En un famoso discurso de mediados de los años cuarenta, De Gaulle se expresaba así: "Queremos poner en común todo lo que poseemos sobre la tierra, y para conseguirlo no tenemos otro medio que la economía dirigida". Pero el general no situaba su pensamiento en las sendas de Bonaparte o Marx, sino que con su filosofía quería conseguir el apego del país entero, tan lejos del desenfreno del capitalismo liberal como de "la tiranía aplastante del comunismo totalitario". Iba a ser, en resumidas cuentas, la planificación de Jean Monnet, que intentó diseñar un contrato justo entre el todo y lo múltiple, en el que la "obligación" se la pone uno a sí mismo. Magisterio de influencia, instrucción cívica, garantía de la creatividad de los individuos, distante de la muy visible mano de la "nomenclatura", pero también alejada de la muy actual y opaca dictadura financiera.

Cabe preguntarse si el Gobierno gallego ya ha comenzado a pensar en el medio y el largo plazo

Este preámbulo viene a cuento, a mi modo de ver, de la presente situación de la economía y de la sociedad en su conjunto, en dos niveles, el de la crisis en sí misma y el de su gestión en Estados federales o cuasi federales. Porque la abrumadora avalancha desreguladora parece olvidar que no hay organización sin planificación y ahí está la propia empresa privada, para quien planificar resulta esencial y utiliza para ello técnicas sofisticadas, sin limitarse a atender pasivamente las señales del mercado, porque los precios no son las únicas variables que intervienen en sus políticas.

En definitiva, el mundo se mueve mezclando decisiones originadas en el libre intercambio con las que surgen en el seno de la economía administrada, argamasa con distintas proporciones de agua, cal y arena. Mortero en el que conviven la globalización, el progreso técnico, la ingeniería financiera y las grandes preguntas medioambientales. Ante este panorama, cuya gobernanza está resultando muy infeliz, se necesita otear el horizonte con alguna garantía de anticipación, reduciendo la incertidumbre. Los agentes económicos y sociales precisan de la colaboración de lo público y viceversa, y el balizamiento del futuro más probable ha de combinarse con la coordinación entre niveles de gobierno, intentando concertar cooperación y competencia.

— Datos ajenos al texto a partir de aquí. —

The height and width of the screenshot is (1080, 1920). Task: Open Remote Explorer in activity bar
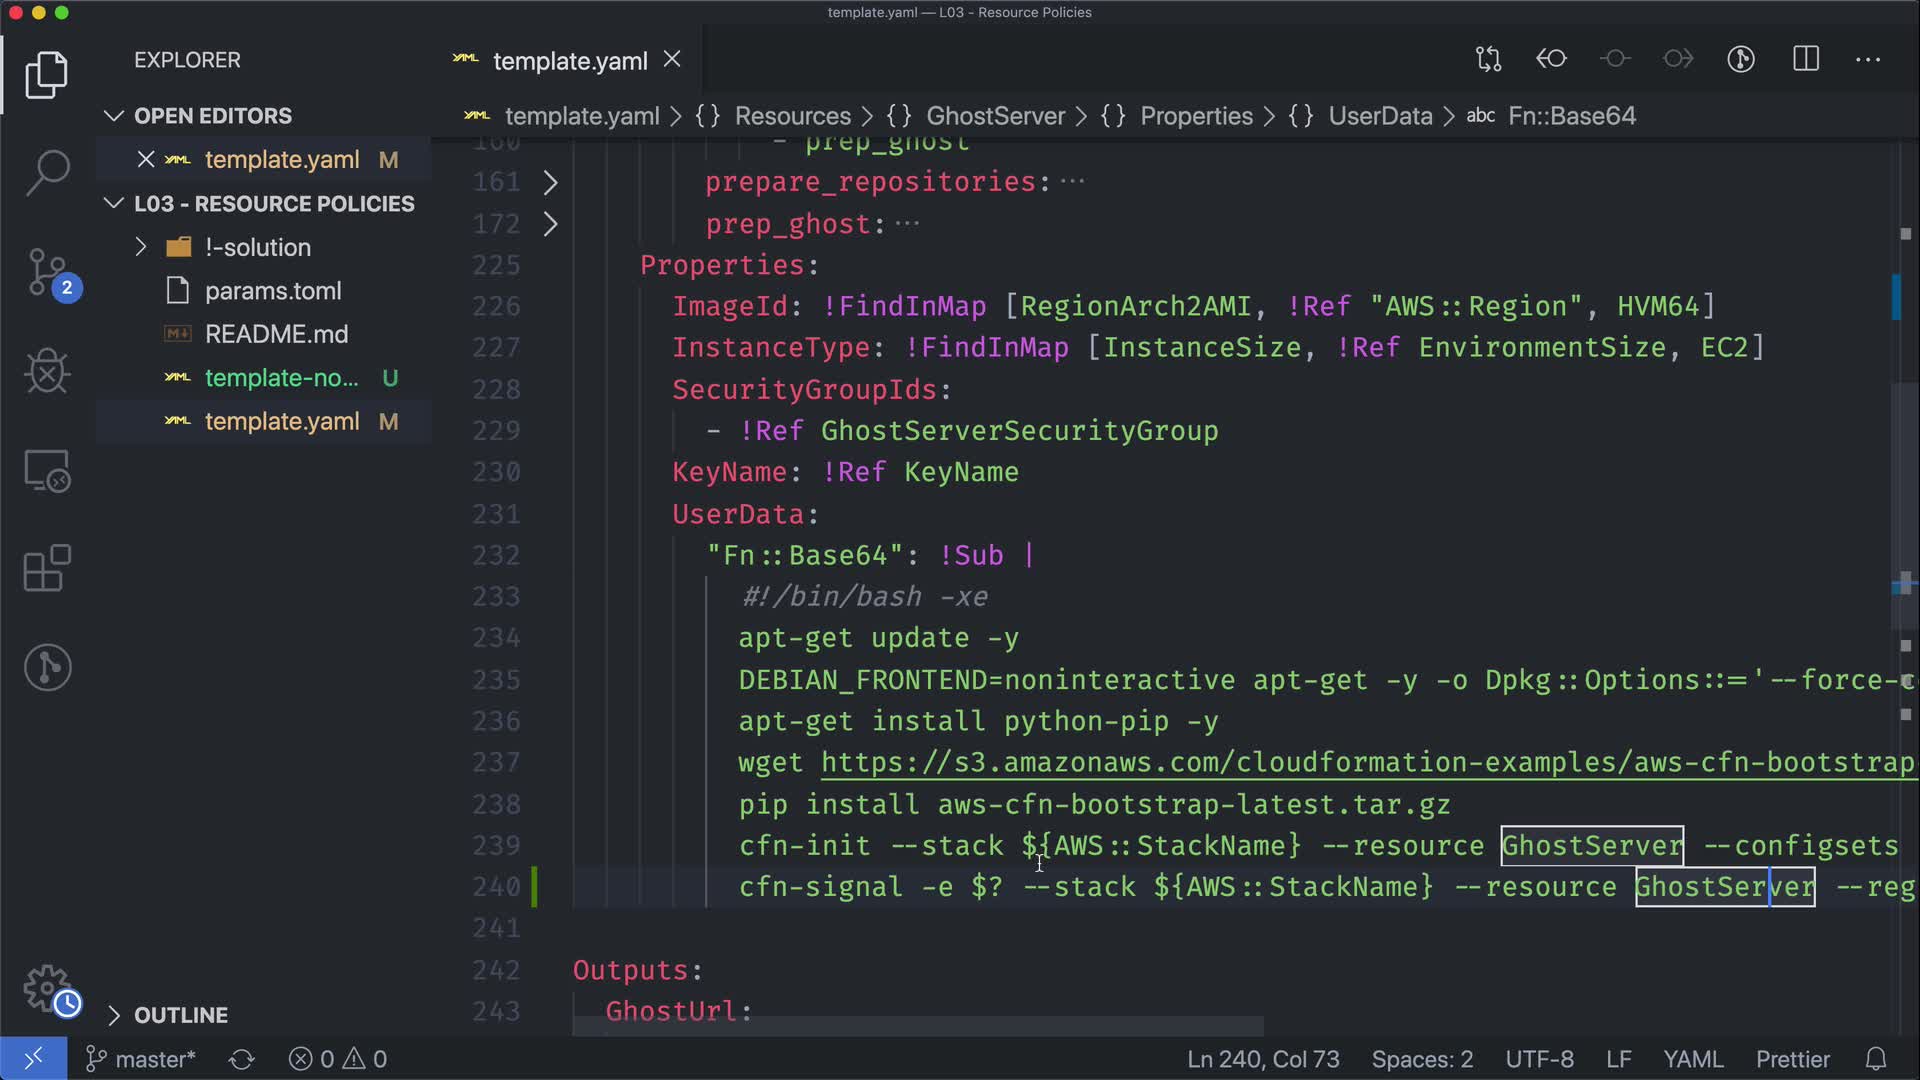coord(47,470)
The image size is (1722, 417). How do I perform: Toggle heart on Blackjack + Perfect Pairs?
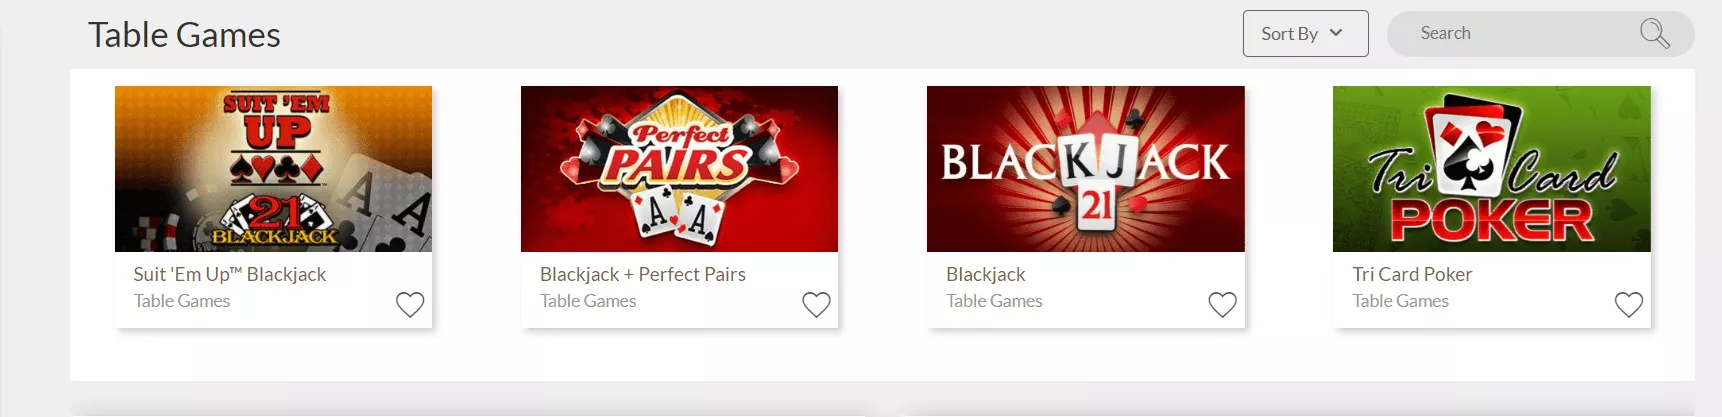pyautogui.click(x=816, y=304)
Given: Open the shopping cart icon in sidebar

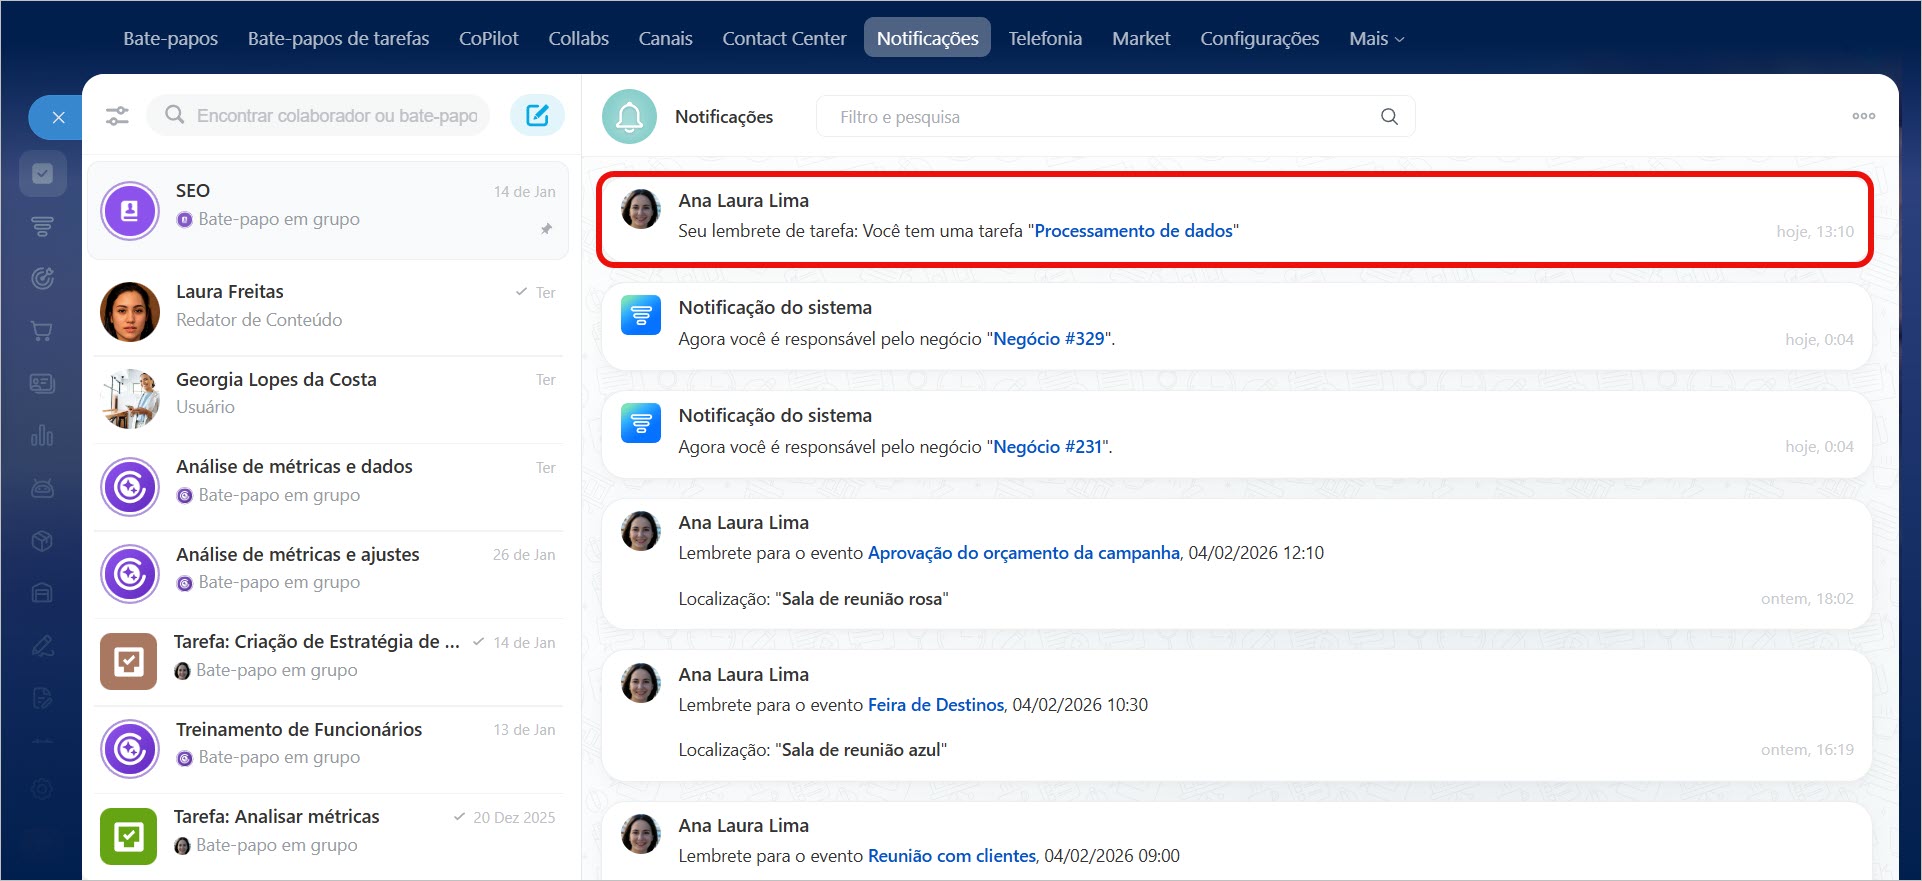Looking at the screenshot, I should (42, 331).
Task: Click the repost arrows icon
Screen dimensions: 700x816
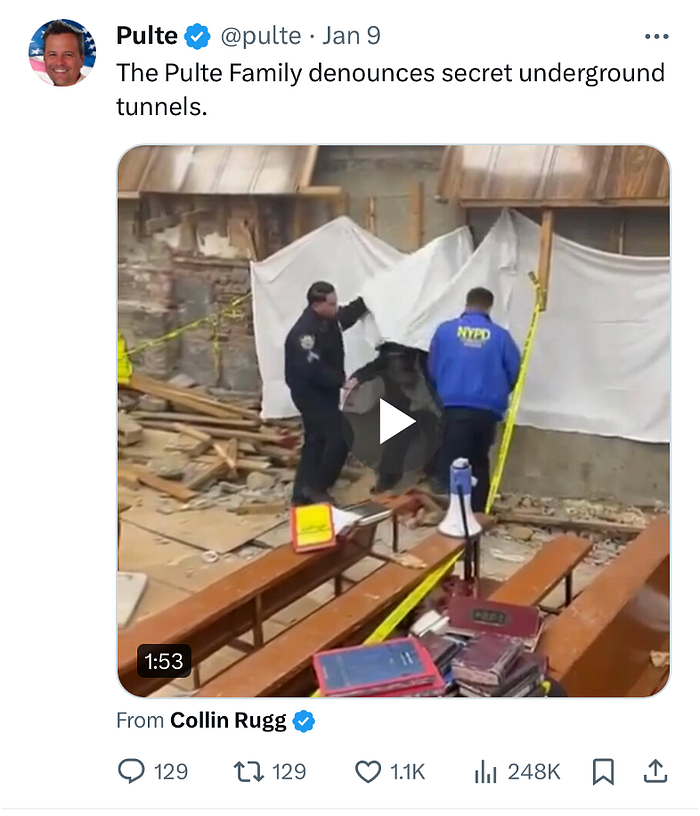Action: [249, 772]
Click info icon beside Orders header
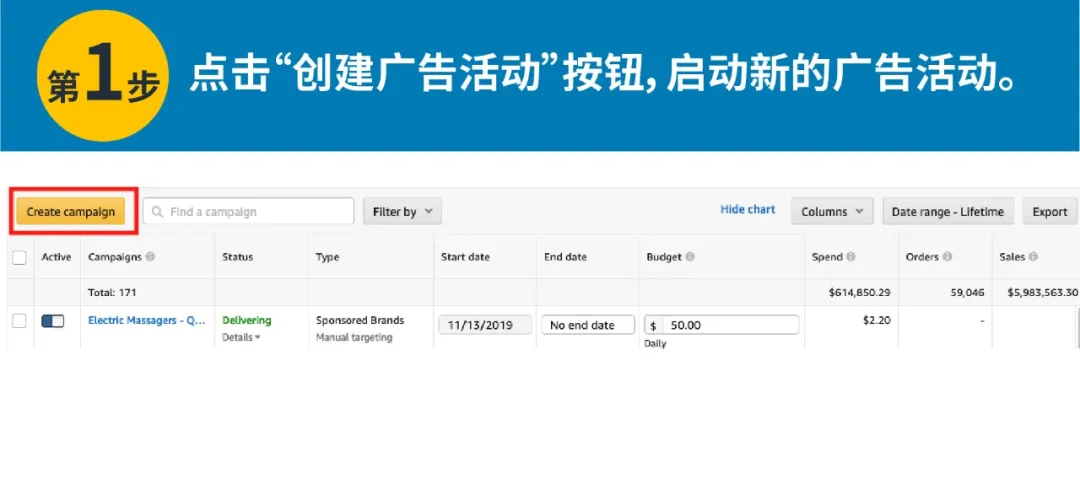The height and width of the screenshot is (479, 1080). click(x=947, y=257)

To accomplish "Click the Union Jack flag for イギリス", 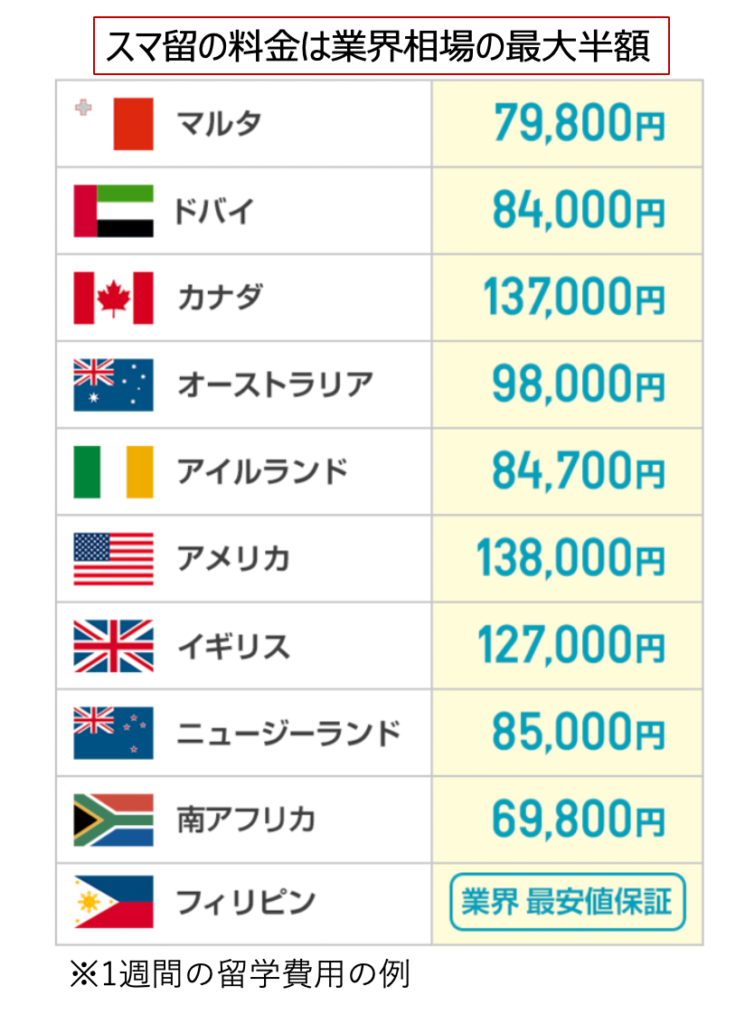I will point(114,646).
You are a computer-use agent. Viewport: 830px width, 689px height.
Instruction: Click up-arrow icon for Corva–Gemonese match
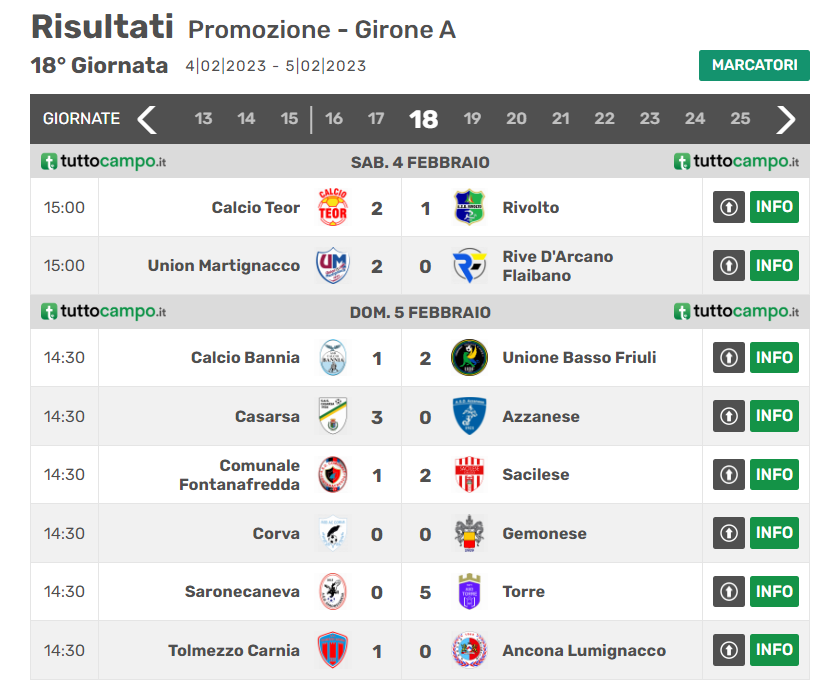click(729, 533)
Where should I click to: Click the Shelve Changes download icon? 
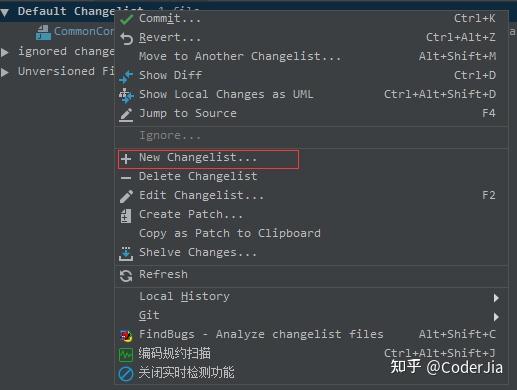pyautogui.click(x=126, y=254)
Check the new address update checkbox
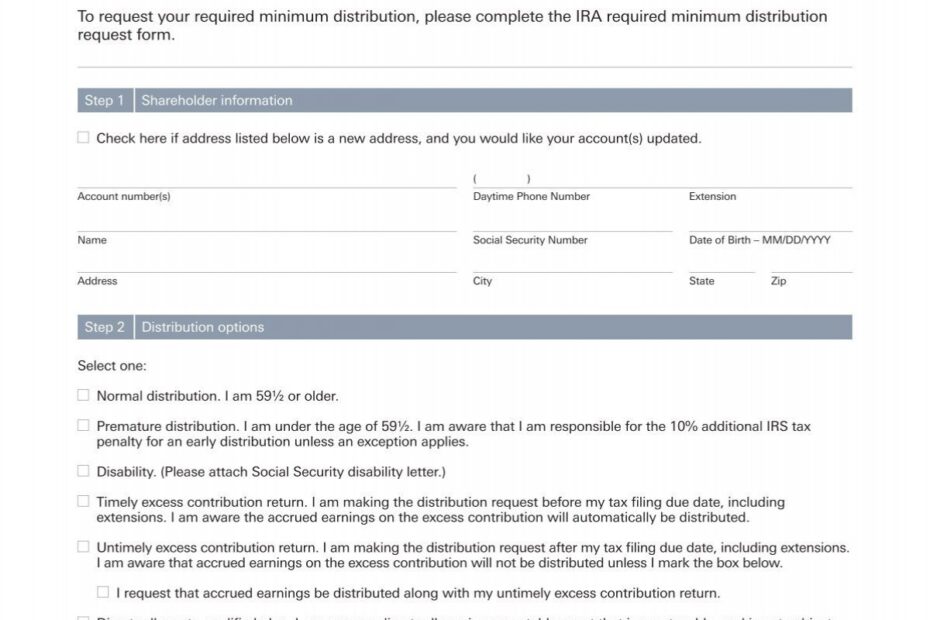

Ya se trate de políticas industriales activas o de nuevas filosofías que transformen en sostenibles sectores maduros y en franco declive -piénsese en lo agropecuario, por ejemplo-, o, por supuesto, de los servicios públicos, el pacto y el ajuste entre sociedad civil, política y economía, nunca fue más urgente que ahora.

Es cierto, claro, que no se debe volver a la burocratización asfixiante, pero ya sabemos lo que ha dado de sí el exceso de aire frío de las estepas ultraliberales. Y nada será tampoco viable sin una reconsideración del papel del sector financiero, que habrá de regresar a funciones más humildes -pero genuinas-, sin innovaciones de pasarela que han traído un nefasto debilitamiento del sistema.

Por todo ello, por buscar un futuro más previsible en lo que humanamente nos es dado, cualquier gobierno ha de esforzarse en hacer compatible el arduo trabajo del día a día con una planificación a medio y largo plazo, imprescindible, sin falsos corsés, pero como un medio flexible de navegar en medio de la agitación y el desorden, que así -por suerte- es la vida. Proyectos que no ahoguen la creatividad, pero que tampoco hipotequen los recursos en nombre de anárquicas tormentas de ideas peregrinas.

Llegados a este punto, sería pertinente preguntarse si la "federación" española, inmadura aún, pero consistente, con nervio y contenido, no debería reflexionar sobre estos asuntos y, también, si el Gobierno gallego, en esta senda lógica que esbozamos, ha comenzado ya a pensar en el medio y el largo plazo, digamos que en los siete u ocho años venideros. Otra cosa equivaldría a resignarse a la vorágine de la rutina, es decir, a renunciar al progreso.